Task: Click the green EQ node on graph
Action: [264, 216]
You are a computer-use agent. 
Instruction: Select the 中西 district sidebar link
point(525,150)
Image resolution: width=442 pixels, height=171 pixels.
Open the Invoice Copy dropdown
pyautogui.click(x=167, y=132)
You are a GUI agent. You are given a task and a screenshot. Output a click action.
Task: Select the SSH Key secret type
---
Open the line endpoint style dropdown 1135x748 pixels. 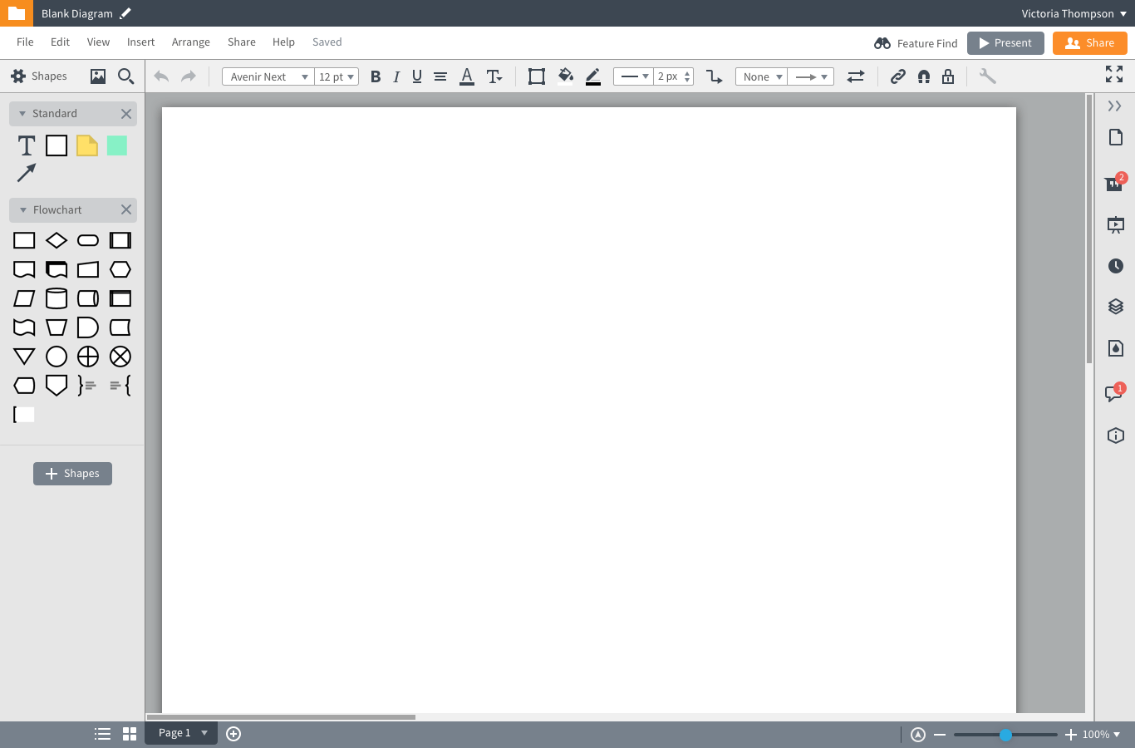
* * *
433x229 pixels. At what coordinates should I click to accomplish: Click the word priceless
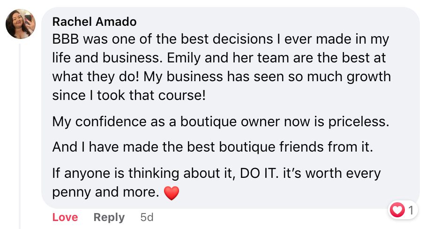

- **WORK REQUIRED**: Above are the entries. Quote exactly the lines from the one bearing "Instruction: Select the" through the one bearing "Task: Select the SSH Key secret type".

- **ANSWER**:
Instruction: Select the 中西 district sidebar link
point(525,150)
Image resolution: width=442 pixels, height=171 pixels.
Open the Invoice Copy dropdown
pyautogui.click(x=167, y=132)
You are a GUI agent. You are given a task and a screenshot. Output a click action.
Task: Select the SSH Key secret type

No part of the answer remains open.